To reduce the incidence of high myopia in young adults, an optical imaging tool has been developed to identify at-risk children to prevent sight-threatening complications later in their lives.

More than just an inconvenience that can be corrected with optical aids, childhood myopia that is left unchecked increases one’s risk of sight-threatening complications later in life.

To combat this, researchers at the Singapore Eye Research Institute (SERI) and the Singapore National Eye Centre (SNEC) have developed an imaging tool that can tell if a child is at risk of developing high myopia, defined as short-sightedness of above -5 dioptres, or 500 degrees.

The diagnostic tool, triple-input polarisation-sensitive optical coherence tomography (TRIPS-OCT), uses novel polarimetric detection to assist ophthalmologists when making treatment decisions. This enables them to identify the best time for at-risk children to receive intervention.

Professor Leopold Schmetterer (below), Head of Ocular Imaging, SERI, shared that myopiarelated complications are currently the main cause of blindness and low vision in Singapore.


Recent studies report that up to 30 per cent of highly myopic patients develop complications, such as myopic macular degeneration and optic neuropathy, which can lead to irreversible visual impairment. Yet, identifying this high-risk group remains a challenge in clinical settings, making it difficult to determine who requires urgent treatment, he said.

A ticking timebomb

Singapore’s myopia rate is among the highest in the world, with 65 per cent of children here becoming myopic by the age of 12, and 83 per cent of young adults are myopic. Recent studies estimate that one in five young adults has high myopia.

With these statistics, Prof Schmetterer said that it is essential to have a diagnostic tool capable of assessing the risk of high myopia. “There is an urgent need to address this issue because, while the majority of highly myopic patients are still young, it will become a major problem and cause of blindness in the future,” he said. “Such a tool would enable healthcare professionals to effectively stratify patients based on their risk levels.”

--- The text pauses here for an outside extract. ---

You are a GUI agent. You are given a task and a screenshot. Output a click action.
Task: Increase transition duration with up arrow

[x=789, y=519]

For example, if a child is identified as high risk for myopia, treatments such as topical low-dose atropine, orthokeratology or other approaches can be applied promptly. Low-risk individuals can be monitored without immediate intervention.

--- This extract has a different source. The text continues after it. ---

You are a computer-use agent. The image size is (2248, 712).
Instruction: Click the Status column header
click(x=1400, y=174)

“TRIPS-OCT is particularly beneficial as it ensures that high-risk patients receive timely and appropriate treatment while also minimising unnecessary costs and interventions for those at risk. Given the widespread prevalence of myopia, the tool has the potential to significantly alleviate the overall burden associated with myopia vision care,” Prof Schmetterer added.

How it works

To predict high myopia, the imaging tool detects pathological changes in the sclera, the white part of the eyeball. The sclera is a dense, collagen-rich and mechanically strong tissue that coats the eyes and protects their internal structures.

On why the sclera was chosen as a predictive biomarker, Dr Liu Xinyu (below), Senior Research Fellow, SERI, and Assistant Professor, Duke-NUS Medical School, shared that increasing evidence suggests the posterior sclera playing a vital role in the progression of myopia, but there is currently no known method to inspect this part of the eye. The research team has successfully developed a rapid and non-invasive imaging technology, the TRIPS-OCT, which enables ophthalmologists to safely identify at-risk children.


“Sclera ultimately determines the elongation of the eye, which is the cause of myopia. While there are other biomarkers to consider — such as axial length, refractive error, parental history of myopia, and genetic factors — the medical imaging of sclera is the most direct and significant biomarker from a pathological perspective,” Dr Liu said.

Initial results of the study, published in Nature Biomedical Engineering in June 2023, reported an accuracy of 85–90 per cent. For longer term results, the researchers will start longitudinal studies among two cohorts of children — aged 6–8 years and 11–13 years respectively — for two years. The researchers are also currently developing techniques to enhance the imaging performance of the tool, Dr Liu shared.

According to SNEC, there is potential for the tool to be implemented in primary care settings, such as consultations with optometrists and general practitioners, who can then provide further advice for a referral to a specialist if necessary.

Tips to keep myopia at bay

  • Having good eye-care habits from a young age can help children maintain healthy eyesight:
  • Encourage outdoor activities and play daily. For example, playing ball games outdoors or spending time exploring nature lets the eyes focus on a wide range of near and far objects.
  • Plan a daily home schedule for your child so that there is time — around one to two hours — allocated for outdoor activities.
  • Avoid or reduce screen time exposure, which increases myopia risk. Try audio books if your child is an avid reader.
  • Take frequent eye breaks from near work. Do this by looking out of the window into the distance every 20–30 minutes.
  • Read with good or natural lighting (near a window, for example).
  • Refrain from lying down to read or reading in moving vehicles.